• EXTRACTED TEXT:
The problem with rib injuries, and particularly fractures, is that they cannot be immobilized. When someone breaks a bone in the arm or leg, a cast is placed to keep the area still. This helps with both pain control and healing time.
When you break a rib, it is impossible to keep that area still. You cannot cast the ribcage. Between the ribs are muscles and cartilage that help you take in a breath.
Every time you breathe, those muscles between the ribs and the rib bones themselves move. That movement brings on more pain. This pain can get worse if you end up laughing, coughing or sneezing.
A belt placed around the ribs used to be part of the normal treatment for an injury or fracture. It was used mainly because it gave the patient some relief from the pain.
We also found out these same patients were getting more pneumonias, one of the delayed issues that can result from a rib injury, because the rib belt did not allow patients to take any deep breaths.
Normally, we all take a deep sigh around three to four times every day. This action lets our lungs exchange air we normally do not move in and out.
Sighing deeply moves that air, which is important because otherwise bacteria can build up in that space and cause pneumonia. A rib belt will not let you breath deep enough for this air exchange, so it increases your risk of getting this infection with a rib injury.
Instead, patients are encouraged to take deep breaths throughout the day, much like Ritter is doing while in the hospital. They typically use a device called an incentive spirometer, which helps them move air in and out of their lungs.
Doctors hope with this device, some pain medication and time, Ritter should recover quickly and completely and be back to riding his bicycle again.

• DATASET:
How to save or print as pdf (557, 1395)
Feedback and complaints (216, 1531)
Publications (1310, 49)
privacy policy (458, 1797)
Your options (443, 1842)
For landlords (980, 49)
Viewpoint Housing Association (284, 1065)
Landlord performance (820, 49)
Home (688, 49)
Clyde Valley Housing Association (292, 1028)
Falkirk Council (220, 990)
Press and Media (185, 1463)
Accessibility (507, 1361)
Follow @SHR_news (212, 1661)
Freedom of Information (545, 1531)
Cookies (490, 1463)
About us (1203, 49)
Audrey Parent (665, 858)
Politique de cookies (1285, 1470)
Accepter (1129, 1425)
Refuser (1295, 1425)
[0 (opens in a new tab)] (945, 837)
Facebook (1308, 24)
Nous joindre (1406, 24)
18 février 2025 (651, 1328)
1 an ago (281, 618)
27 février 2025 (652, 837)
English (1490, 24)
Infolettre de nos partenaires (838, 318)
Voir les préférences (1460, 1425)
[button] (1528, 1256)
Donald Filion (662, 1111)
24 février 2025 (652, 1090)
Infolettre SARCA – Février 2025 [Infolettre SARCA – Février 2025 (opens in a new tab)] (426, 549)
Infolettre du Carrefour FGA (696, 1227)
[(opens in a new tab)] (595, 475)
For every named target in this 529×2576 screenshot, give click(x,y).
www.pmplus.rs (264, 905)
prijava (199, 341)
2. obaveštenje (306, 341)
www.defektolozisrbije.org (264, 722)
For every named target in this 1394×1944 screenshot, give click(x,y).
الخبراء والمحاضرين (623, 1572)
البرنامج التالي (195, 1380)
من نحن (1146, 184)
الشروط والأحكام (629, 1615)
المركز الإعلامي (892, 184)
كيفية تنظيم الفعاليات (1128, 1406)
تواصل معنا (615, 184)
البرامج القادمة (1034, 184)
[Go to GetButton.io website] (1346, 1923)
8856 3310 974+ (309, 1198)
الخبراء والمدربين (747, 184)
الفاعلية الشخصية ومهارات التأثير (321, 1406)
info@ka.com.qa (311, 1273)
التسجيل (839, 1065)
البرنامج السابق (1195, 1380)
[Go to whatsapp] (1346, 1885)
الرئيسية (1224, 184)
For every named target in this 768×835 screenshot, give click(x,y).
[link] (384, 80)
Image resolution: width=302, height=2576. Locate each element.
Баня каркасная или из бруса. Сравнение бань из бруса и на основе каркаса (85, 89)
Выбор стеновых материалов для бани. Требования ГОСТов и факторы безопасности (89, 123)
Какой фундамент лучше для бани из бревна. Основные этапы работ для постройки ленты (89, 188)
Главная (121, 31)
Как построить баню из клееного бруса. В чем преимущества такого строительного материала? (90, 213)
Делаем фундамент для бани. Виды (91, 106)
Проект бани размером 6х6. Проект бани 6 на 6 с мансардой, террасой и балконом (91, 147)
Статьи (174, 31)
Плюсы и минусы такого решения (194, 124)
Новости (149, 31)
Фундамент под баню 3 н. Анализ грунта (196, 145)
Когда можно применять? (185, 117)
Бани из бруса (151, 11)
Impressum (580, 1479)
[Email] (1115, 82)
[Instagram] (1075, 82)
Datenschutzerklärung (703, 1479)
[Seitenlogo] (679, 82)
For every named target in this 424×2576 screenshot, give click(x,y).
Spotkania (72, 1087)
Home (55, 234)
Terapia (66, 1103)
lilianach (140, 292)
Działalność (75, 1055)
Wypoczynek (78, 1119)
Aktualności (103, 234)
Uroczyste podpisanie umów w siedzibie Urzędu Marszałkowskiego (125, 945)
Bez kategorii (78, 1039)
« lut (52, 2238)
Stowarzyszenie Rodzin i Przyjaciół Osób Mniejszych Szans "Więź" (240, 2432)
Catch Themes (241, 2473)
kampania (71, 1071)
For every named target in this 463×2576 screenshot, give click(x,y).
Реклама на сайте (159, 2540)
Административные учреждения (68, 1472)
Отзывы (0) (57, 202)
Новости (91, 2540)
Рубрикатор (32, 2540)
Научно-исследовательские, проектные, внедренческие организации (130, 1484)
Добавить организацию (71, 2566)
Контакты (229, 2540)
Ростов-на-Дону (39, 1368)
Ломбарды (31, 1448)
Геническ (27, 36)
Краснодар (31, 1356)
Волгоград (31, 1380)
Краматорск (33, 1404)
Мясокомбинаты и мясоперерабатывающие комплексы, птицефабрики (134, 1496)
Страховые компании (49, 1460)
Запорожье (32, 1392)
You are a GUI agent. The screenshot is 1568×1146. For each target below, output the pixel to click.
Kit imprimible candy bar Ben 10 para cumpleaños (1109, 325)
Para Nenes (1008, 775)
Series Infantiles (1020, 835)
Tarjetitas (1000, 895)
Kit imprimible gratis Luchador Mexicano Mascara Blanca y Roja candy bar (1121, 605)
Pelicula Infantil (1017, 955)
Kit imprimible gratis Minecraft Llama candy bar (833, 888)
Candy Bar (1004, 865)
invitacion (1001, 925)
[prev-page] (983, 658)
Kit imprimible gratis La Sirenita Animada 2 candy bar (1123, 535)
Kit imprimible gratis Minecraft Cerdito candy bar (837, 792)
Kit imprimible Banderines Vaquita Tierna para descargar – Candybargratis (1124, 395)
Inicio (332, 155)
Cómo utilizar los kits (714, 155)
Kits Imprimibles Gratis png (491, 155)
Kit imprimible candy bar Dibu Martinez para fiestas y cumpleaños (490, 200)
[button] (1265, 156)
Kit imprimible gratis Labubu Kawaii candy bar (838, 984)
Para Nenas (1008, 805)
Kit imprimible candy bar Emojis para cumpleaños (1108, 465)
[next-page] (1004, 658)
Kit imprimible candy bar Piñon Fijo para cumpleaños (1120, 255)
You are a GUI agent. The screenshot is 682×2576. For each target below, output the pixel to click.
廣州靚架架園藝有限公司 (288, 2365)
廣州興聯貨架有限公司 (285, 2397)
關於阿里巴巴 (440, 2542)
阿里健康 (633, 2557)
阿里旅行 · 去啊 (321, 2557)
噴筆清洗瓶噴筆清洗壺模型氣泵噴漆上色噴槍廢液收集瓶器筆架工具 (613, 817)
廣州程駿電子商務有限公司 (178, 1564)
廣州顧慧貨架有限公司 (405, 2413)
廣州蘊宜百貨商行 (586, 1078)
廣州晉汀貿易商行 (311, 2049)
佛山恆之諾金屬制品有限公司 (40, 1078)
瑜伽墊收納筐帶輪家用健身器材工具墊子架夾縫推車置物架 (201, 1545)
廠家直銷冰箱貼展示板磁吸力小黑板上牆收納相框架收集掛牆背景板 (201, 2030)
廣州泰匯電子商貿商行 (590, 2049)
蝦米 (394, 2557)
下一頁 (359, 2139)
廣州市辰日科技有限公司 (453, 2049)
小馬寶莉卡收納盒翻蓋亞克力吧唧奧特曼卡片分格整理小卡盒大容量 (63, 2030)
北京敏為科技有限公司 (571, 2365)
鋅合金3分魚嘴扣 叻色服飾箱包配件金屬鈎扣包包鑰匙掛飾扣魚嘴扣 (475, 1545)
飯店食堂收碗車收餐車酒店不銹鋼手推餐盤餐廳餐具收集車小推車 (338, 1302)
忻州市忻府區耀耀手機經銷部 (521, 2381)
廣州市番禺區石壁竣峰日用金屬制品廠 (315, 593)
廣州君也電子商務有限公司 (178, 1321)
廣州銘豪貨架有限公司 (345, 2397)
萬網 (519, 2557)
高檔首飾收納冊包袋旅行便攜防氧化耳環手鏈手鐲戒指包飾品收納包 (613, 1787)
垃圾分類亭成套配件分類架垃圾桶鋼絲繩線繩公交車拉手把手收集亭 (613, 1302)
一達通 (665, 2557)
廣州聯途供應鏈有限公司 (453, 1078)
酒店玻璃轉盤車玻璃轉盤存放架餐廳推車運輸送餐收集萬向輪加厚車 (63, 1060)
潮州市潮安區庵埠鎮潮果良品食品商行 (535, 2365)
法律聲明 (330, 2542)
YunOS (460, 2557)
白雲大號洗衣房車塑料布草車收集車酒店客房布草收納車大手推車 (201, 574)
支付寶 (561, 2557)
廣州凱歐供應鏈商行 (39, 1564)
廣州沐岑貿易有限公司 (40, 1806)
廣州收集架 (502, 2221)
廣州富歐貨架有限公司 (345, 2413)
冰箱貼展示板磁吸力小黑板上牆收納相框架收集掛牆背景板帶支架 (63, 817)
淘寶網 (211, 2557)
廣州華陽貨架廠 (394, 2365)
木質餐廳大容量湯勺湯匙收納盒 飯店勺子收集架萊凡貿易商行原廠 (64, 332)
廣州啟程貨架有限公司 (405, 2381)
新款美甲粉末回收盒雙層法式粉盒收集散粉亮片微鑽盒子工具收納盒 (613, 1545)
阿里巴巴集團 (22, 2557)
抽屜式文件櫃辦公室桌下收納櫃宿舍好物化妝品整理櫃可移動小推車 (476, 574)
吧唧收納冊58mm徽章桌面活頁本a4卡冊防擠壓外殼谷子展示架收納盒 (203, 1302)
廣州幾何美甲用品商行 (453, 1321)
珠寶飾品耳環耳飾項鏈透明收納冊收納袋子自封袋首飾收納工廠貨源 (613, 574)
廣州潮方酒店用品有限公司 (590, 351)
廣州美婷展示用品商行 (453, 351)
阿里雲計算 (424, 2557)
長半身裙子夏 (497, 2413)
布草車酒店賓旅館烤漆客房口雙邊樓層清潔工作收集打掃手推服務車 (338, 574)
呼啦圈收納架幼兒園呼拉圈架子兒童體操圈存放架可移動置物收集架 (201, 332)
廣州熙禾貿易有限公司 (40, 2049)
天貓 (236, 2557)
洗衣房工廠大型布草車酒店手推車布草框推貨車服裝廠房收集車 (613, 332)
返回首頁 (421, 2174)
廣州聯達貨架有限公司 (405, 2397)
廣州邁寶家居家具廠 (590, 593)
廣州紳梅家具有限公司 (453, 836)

• WHAT IS REQUIRED: Can you rewrite the text on rib injuries, starting with "The problem with" and going on through "in a breath.", with "ribcage" replaced by "chest"?

• EXPECTED OUTPUT:
The problem with rib injuries, and particularly fractures, is that they cannot be immobilized. When someone breaks a bone in the arm or leg, a cast is placed to keep the area still. This helps with both pain control and healing time.
When you break a rib, it is impossible to keep that area still. You cannot cast the chest. Between the ribs are muscles and cartilage that help you take in a breath.